• What the task asks: Your task is to filter the entries and copy every line containing the string "Given".

(Beginning of Provided information)

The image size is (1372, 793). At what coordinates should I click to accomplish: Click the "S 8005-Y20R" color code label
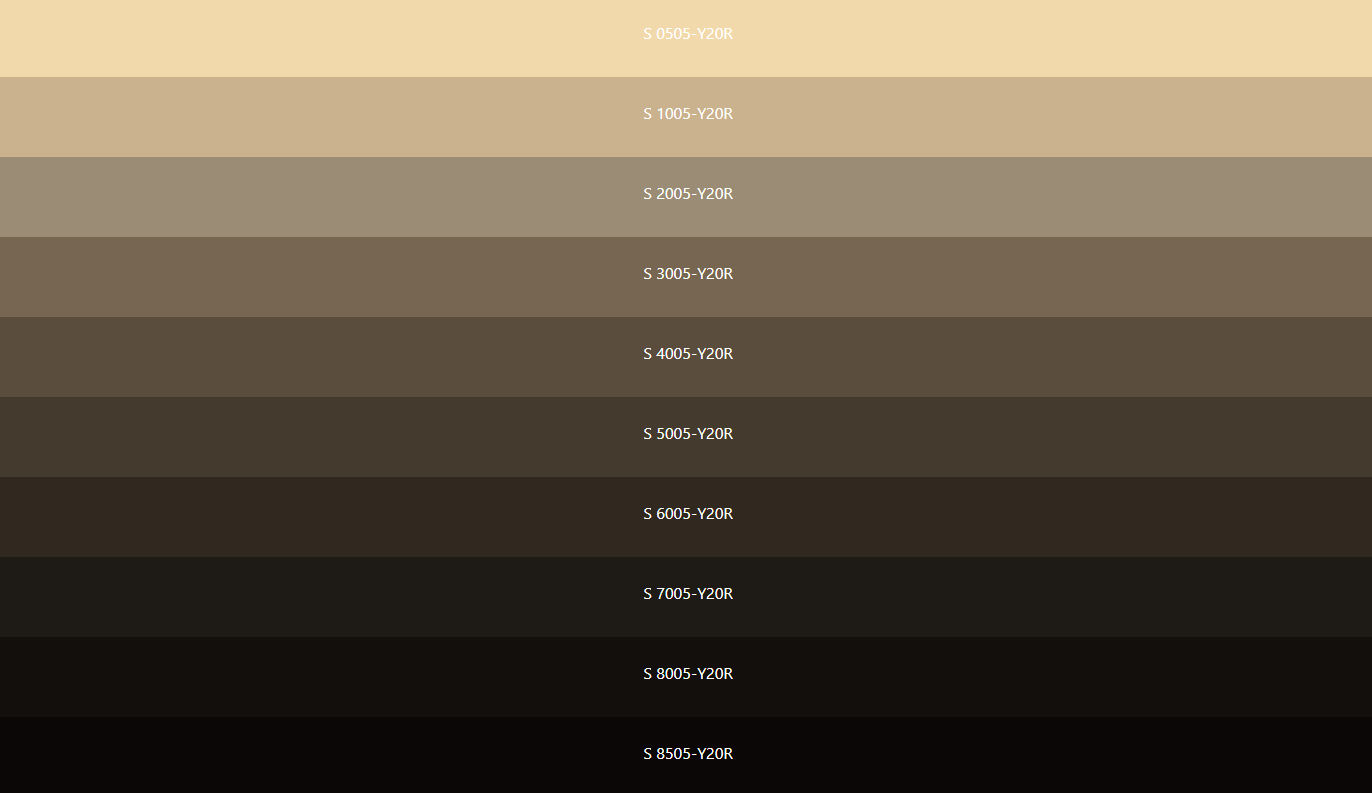coord(687,674)
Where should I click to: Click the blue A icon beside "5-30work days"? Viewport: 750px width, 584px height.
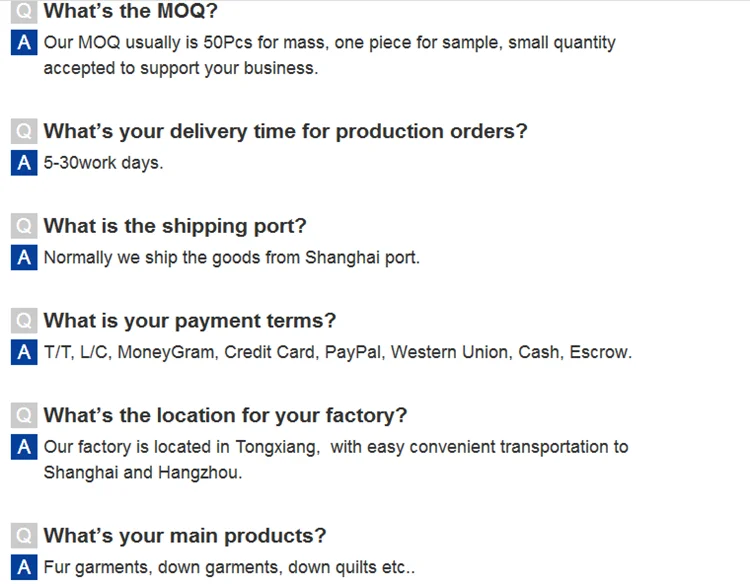(x=24, y=162)
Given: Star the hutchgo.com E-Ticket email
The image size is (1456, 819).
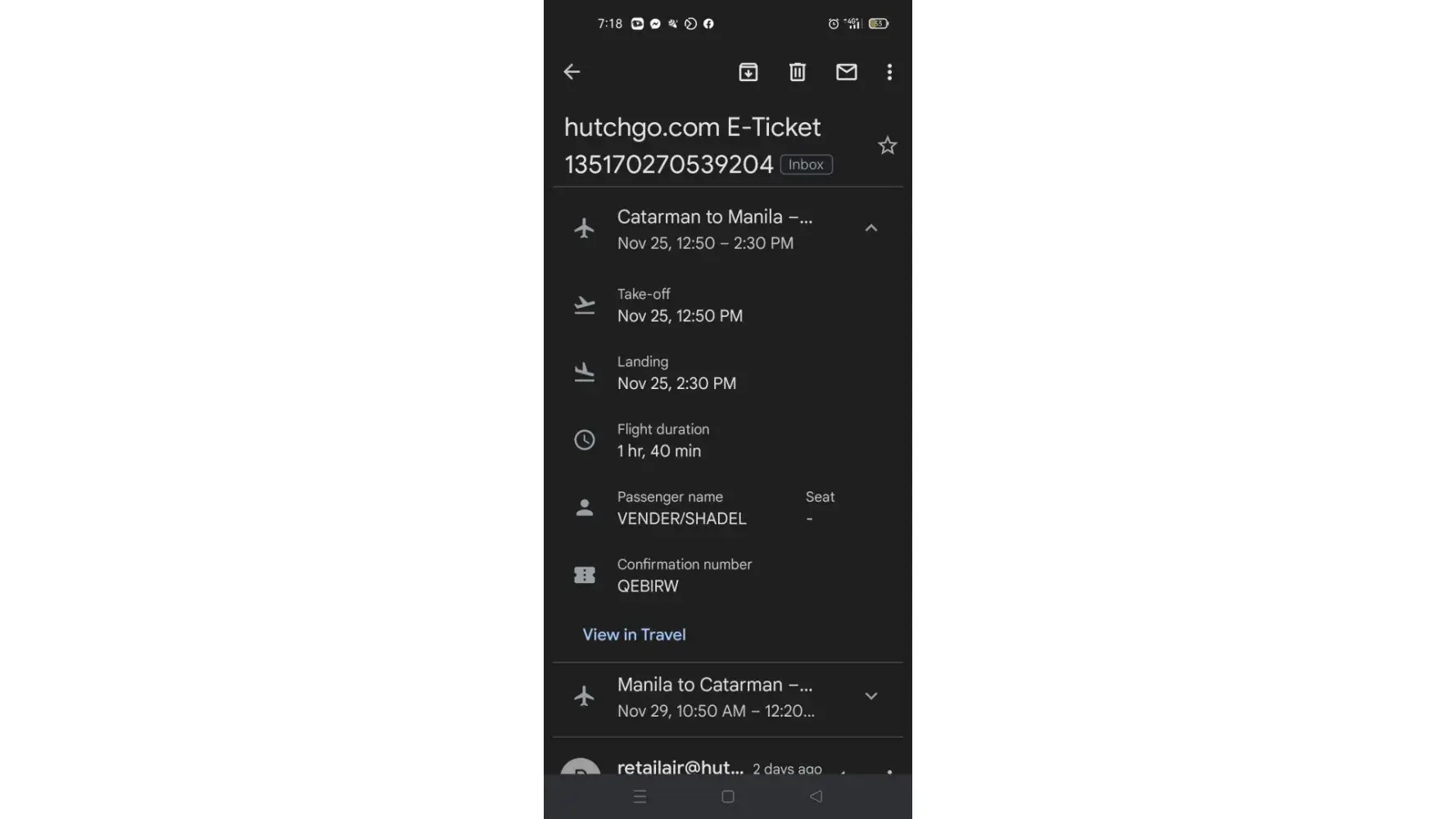Looking at the screenshot, I should tap(888, 146).
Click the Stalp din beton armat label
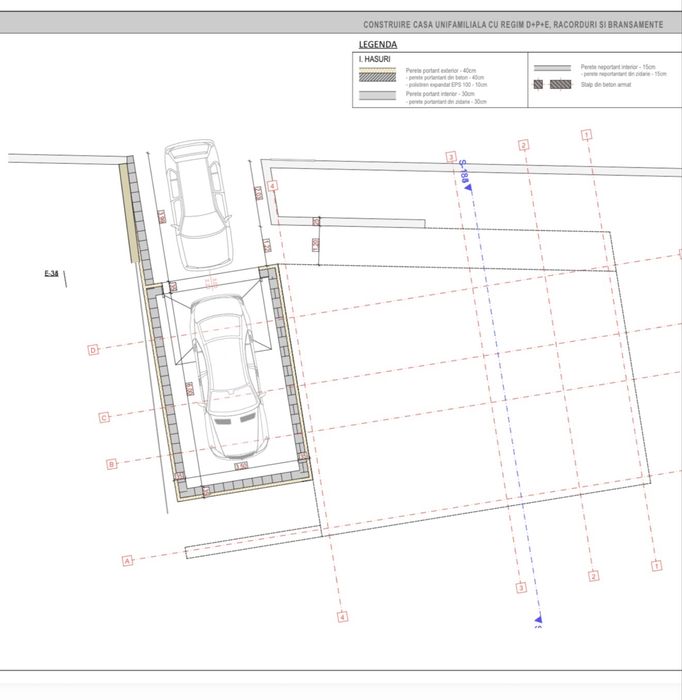The width and height of the screenshot is (682, 700). coord(606,85)
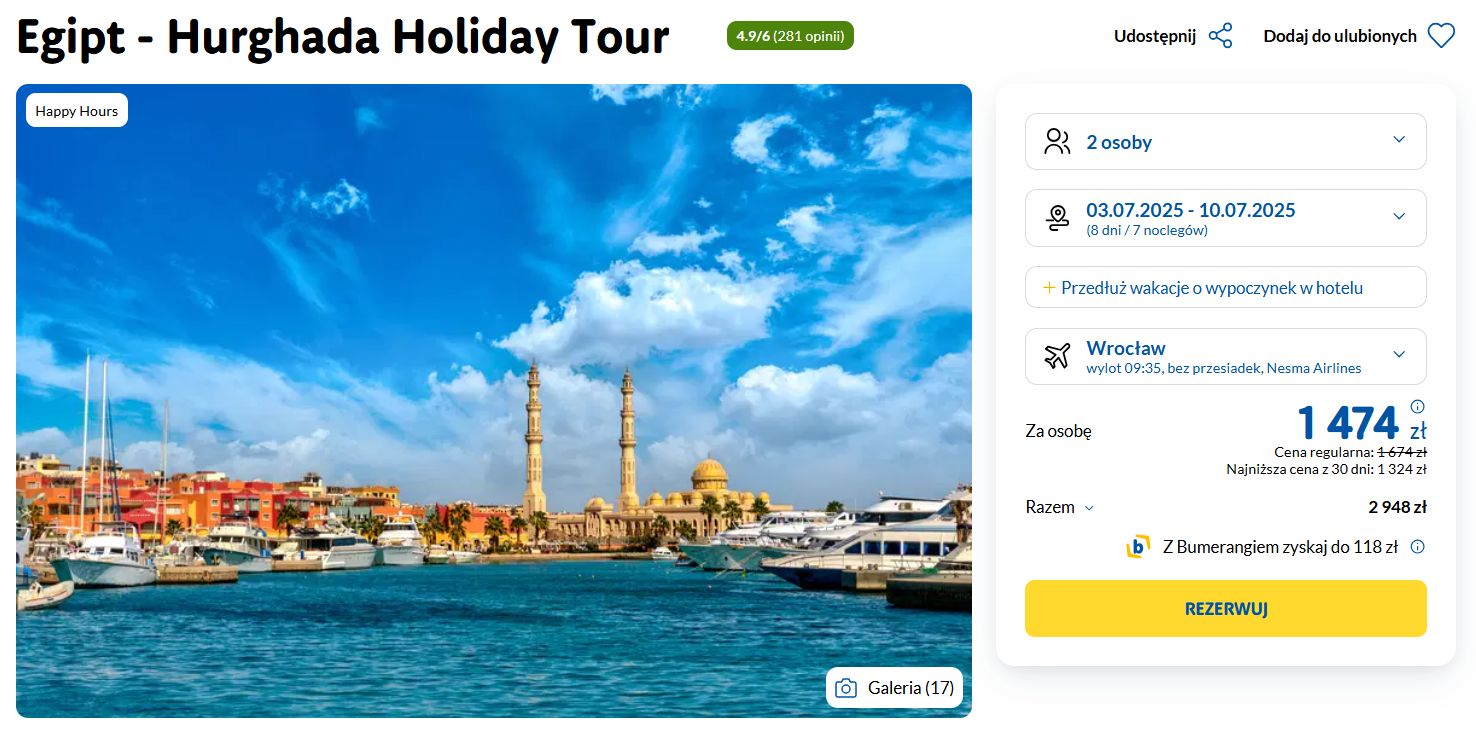Click the info icon next to the 1 474 zł price
This screenshot has height=729, width=1476.
click(1417, 406)
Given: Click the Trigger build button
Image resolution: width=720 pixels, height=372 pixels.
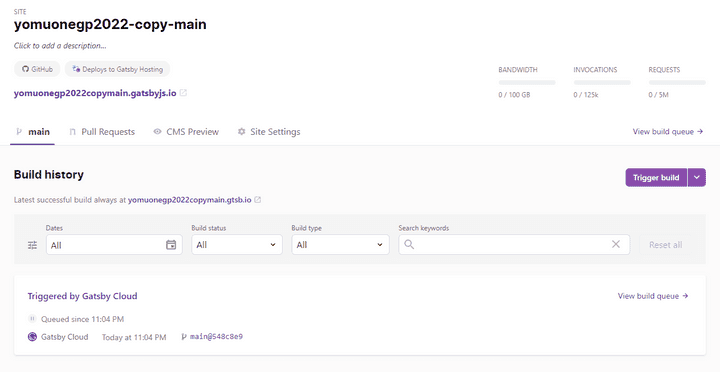Looking at the screenshot, I should 656,177.
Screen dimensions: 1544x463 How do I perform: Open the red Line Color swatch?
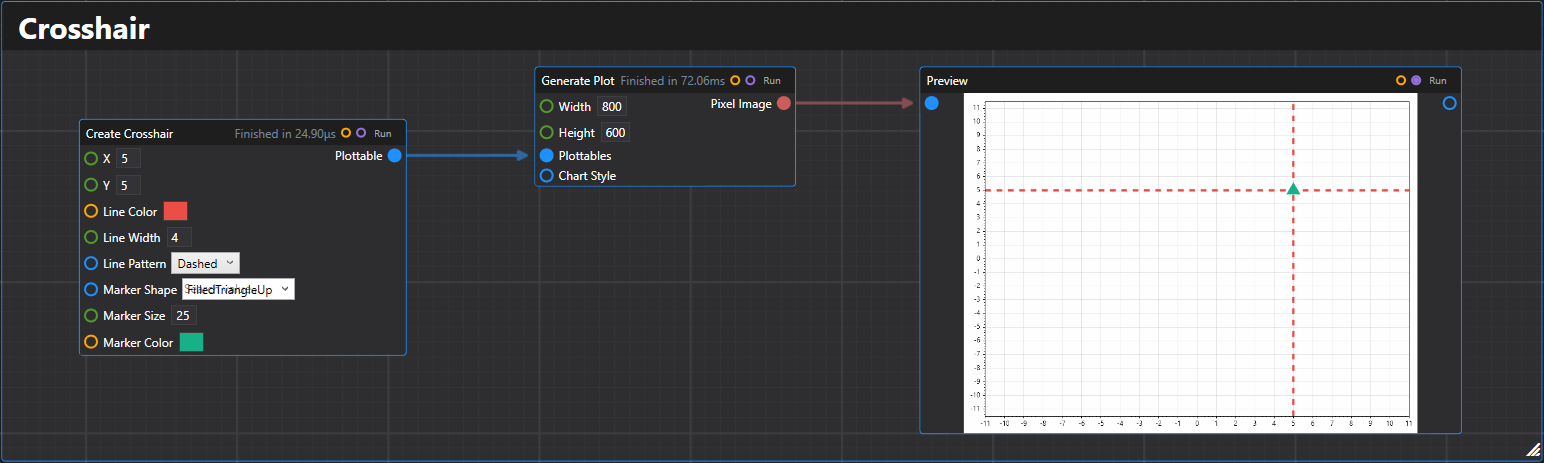point(176,210)
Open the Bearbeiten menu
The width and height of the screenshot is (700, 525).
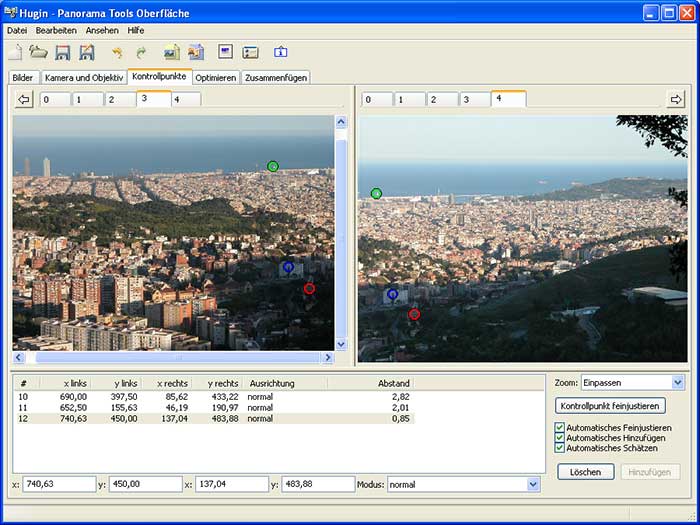pyautogui.click(x=56, y=30)
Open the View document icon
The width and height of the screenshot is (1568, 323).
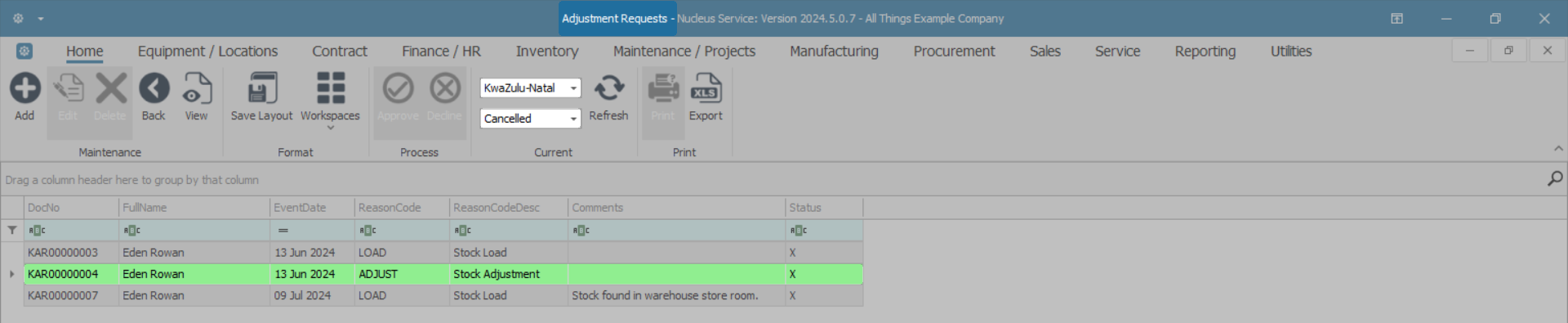[x=196, y=88]
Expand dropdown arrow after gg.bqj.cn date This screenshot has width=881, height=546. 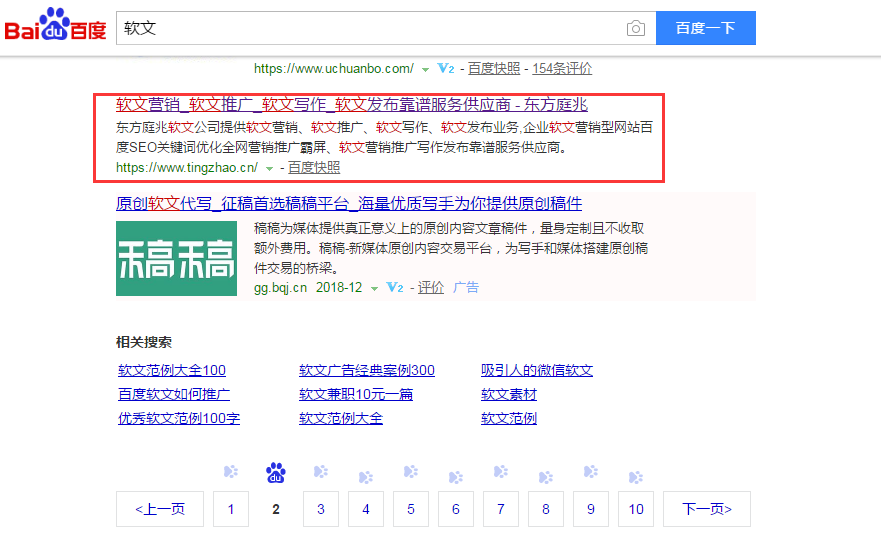[374, 289]
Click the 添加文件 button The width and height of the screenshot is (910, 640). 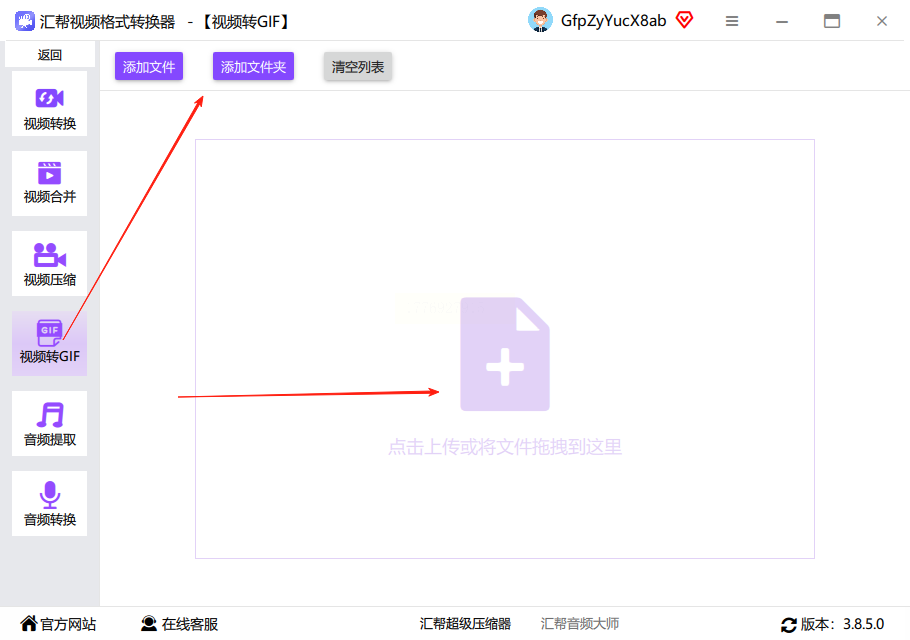pyautogui.click(x=149, y=67)

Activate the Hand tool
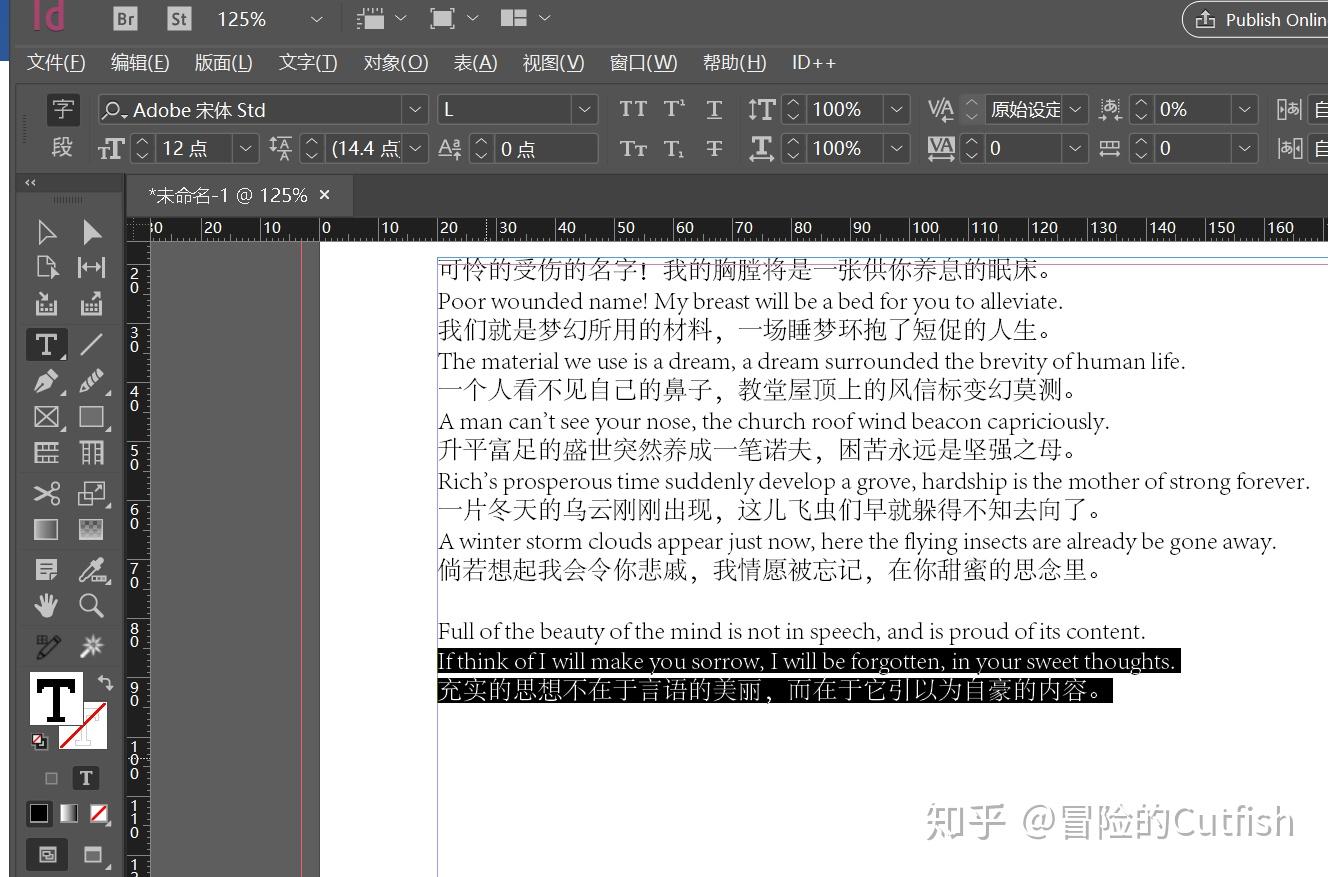point(46,605)
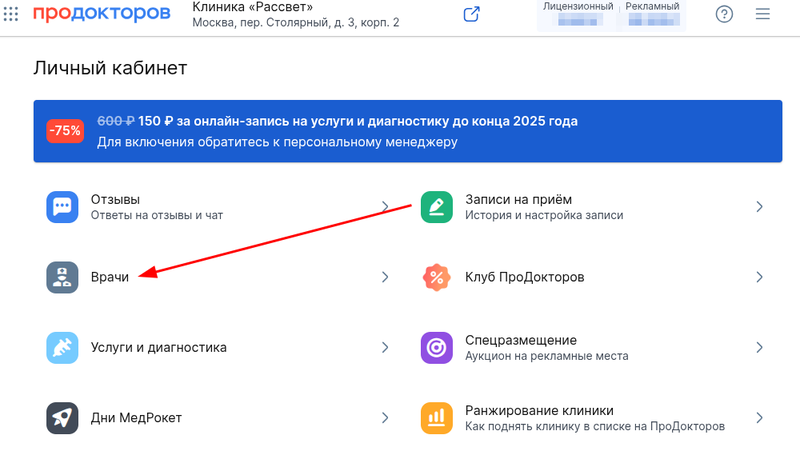Open the Врачи menu item
This screenshot has height=451, width=800.
pos(110,277)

(End of Provided information)

• Answer for this exercise:
Given: Star the hutchgo.com E-Ticket email
Given: Click the Trigger build button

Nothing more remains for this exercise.